2 Abstract View of the DataPath The data path contains 2 types of logic elements: –Combinational: Elements that operate on data values. Their outputs depend on their inputs. The ALU is an combinnational element. –State: Elements with internal storage. Their state is defined by the values they contain (memory and registers).
3 Clocking Methodology A state element has at least two inputs and one output. The inputs are the data value to be written into the element and the clock signal which determines when the value will be written. The output is the data value stored in the element. Thus a state element can be read from at any time but written depending on the clock. A clocking methodology defines when signals can be read and written. This is crucial (חיוני) to the correct design of a computer. We will assume an edge-triggered clocking methodology. Any values stored in the machine are updated only on a clock edge.
4 Edge-Triggered Clocking Because only state elements can store values, any collection of combinational logic must have its inputs coming from a set of state elements and its outputs written to set of state elements. The time necessary for the signals to reach element 2 defines the length of the clock cycle. An edge-triggered methodology allows us to read the contents of an register, send the value through some combinational logic and write that register in the same clock cycle. We assume that state elements have implicit clock signals.
5 Fetching an Instruction A memory unit will hold the instructions that are to be executed. The address of the next instruction is in the PC. We need an ALU that performs only addition in order to calculate the next instruction to fetch. Thick arrows symbolize 32-bit buses unless specified differently. Thin arrows specify 1-bit lines, colored lines specify control lines.
6 The Register File The R-type instructions (also called the arithmetic-logical instructions) read the contents of 2 registers, perform an ALU op., and write the result back into a third register. The 32 registers are stored in the register file. The register file has 3 5-bit inputs to specify the registers, 2 32-bit outputs for the data read, 1 32-bit input for the data written and 1 control signal to decide if data should be written in. In addition we will need an ALU to perform the operations.
7 Data Memory The 2 elements needed to implement load and store instructions are data memory and a unit that sign-extends the 16-bit constant in an I-type instruction. In addition we use the existing ALU to compute the address to access. The data memory has 2 32-bit inputs, the address and the write data, and 1 32-input the read data. In addition it has 2 control lines: MemWrite and MemRead.

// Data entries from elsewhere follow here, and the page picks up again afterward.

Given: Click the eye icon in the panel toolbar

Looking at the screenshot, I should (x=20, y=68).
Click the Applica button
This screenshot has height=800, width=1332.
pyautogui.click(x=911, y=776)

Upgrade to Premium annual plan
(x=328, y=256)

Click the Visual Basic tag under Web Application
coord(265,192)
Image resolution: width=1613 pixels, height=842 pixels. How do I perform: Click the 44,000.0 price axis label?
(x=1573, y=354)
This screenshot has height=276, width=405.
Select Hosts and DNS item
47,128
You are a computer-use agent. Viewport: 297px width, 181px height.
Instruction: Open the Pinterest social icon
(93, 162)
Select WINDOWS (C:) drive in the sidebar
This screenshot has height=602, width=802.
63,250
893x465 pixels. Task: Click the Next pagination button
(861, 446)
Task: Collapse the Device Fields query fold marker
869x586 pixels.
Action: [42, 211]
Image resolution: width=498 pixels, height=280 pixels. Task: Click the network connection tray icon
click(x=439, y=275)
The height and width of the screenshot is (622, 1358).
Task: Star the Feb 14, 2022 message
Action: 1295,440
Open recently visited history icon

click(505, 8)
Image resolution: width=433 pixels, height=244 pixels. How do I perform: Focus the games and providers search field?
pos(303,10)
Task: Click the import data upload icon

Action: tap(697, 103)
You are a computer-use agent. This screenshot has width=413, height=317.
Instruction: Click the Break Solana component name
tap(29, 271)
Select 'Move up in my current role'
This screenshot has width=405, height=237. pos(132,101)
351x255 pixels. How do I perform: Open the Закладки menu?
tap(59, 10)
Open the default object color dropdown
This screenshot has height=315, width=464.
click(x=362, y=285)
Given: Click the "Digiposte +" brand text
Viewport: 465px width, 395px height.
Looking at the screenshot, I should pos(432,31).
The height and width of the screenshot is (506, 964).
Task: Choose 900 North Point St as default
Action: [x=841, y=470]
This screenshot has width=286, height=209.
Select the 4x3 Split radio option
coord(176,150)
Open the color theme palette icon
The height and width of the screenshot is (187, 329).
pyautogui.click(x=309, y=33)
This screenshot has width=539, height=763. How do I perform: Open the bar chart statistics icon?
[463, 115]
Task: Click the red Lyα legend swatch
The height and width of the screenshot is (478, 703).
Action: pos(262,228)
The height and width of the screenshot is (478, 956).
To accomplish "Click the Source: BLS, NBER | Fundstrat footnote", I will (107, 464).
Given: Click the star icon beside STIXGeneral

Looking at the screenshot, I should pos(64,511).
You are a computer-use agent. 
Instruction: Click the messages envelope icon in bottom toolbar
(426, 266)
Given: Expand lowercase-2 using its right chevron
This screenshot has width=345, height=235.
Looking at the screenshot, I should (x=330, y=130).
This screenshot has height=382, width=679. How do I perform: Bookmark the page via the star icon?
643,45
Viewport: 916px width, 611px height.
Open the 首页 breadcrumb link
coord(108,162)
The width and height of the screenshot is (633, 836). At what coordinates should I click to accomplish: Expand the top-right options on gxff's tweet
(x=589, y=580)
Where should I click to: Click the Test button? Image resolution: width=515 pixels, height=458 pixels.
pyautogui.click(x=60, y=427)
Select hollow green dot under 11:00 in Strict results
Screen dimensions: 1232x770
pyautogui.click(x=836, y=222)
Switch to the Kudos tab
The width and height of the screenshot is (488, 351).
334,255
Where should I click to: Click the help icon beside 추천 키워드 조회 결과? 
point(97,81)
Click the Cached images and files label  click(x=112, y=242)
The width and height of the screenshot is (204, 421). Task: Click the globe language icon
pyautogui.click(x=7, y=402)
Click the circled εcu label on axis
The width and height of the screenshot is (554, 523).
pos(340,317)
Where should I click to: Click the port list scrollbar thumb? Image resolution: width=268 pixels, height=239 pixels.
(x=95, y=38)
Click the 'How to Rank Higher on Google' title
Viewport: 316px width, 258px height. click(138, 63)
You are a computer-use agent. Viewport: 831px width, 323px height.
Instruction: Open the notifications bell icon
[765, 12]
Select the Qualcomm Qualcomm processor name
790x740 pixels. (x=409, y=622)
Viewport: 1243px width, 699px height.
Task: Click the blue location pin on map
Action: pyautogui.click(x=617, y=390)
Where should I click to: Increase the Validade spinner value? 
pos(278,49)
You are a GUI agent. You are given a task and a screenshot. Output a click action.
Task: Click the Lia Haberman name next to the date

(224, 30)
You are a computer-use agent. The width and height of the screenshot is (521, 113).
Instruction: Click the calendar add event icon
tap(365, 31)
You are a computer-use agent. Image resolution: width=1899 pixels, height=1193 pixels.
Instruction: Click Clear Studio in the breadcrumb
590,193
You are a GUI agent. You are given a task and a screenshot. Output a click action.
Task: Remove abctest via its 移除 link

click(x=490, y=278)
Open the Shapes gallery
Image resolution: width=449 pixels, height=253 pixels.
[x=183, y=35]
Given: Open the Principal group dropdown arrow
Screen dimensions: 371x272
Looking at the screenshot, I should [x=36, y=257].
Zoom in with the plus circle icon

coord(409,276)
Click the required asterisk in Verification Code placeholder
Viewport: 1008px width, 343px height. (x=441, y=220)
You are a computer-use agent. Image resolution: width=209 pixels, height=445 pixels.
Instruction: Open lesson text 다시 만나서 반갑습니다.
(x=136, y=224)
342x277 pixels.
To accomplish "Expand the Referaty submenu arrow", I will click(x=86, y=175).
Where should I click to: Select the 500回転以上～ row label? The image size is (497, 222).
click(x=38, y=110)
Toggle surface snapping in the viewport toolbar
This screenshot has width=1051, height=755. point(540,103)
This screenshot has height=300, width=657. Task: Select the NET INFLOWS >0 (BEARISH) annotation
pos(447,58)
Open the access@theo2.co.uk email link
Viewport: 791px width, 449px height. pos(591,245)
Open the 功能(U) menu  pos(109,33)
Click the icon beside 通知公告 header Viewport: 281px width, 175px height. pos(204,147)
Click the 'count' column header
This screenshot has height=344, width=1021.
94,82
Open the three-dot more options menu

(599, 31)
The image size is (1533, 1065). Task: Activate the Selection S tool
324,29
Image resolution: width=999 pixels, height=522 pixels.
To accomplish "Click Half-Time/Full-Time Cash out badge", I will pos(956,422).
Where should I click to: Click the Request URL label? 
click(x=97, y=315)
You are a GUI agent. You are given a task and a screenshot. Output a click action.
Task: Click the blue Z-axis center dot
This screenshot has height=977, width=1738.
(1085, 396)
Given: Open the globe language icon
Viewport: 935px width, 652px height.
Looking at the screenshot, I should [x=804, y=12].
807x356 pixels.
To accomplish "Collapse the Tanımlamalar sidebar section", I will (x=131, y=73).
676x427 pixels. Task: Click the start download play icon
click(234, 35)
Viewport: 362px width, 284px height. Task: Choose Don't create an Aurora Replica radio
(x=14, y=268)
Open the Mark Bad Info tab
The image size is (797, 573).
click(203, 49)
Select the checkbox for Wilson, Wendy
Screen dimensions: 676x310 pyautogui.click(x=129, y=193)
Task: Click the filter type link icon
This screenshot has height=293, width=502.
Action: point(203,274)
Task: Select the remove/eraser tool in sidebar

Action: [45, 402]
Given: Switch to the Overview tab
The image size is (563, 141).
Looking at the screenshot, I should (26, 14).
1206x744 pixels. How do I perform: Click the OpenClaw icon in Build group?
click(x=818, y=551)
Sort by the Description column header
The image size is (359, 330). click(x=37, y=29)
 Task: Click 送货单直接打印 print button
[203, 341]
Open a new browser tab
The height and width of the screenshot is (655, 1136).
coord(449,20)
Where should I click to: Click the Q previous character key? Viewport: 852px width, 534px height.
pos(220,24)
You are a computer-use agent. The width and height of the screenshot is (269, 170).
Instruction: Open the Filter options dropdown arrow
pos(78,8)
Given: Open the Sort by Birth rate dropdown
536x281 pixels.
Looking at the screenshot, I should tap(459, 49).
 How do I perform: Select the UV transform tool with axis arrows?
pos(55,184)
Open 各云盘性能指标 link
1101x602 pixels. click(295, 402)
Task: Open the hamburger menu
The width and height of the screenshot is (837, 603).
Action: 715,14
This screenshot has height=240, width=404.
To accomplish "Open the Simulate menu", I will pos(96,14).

8 Branch Equal The beq instruction has 3 operands two registers that are compared for equality and a 16-bit offset used to compute the branch address relative to the PC. To implement this instruction we must add the sign-extend offset to the PC. There are 2 important details: 1. The base for the address calculation is the address after the current instruction's address. But since we compute PC+4 when fetching we already have this address 2. The offset is in words not bytes so we have to shift left the offset by 2.
9 Combining ALU and Memory Instructions The ALU datapath (slide 6) and the Memory datapath (slide 7) are similar. The differences are: –The second input to the ALU is a register (R-type) or the sign-extended offset (I-type). –The value stored into the destination register comes from the ALU (R-type) or from memory (I-type). Using 2 multiplexors (Mux) we can combine both datapaths.
10 The Complete Datapath This simple processor can compute ALU instructions, access memory or compute the next instruction's address in a single cycle.
11 ALU Control The ALU has 3 control inputs, we use 5 of the 8 possible input combinations: 000AND 001OR 010add 110subtract 111slt The ALU control uses as its inputs the funct field of the instruction and a 2-bit control field called the ALUOp. For lw/sw the ALU computes the address using addition (ALUOp=00), for the R-type instructions the ALU performs one of 5 actions depending on the function field of the instruction (ALUOp=10), for beq the ALU performs a subtraction (ALUOp=01). The ALU control is a large truth table that given the funct field and ALUOp outputs 3-bit controls for the ALU.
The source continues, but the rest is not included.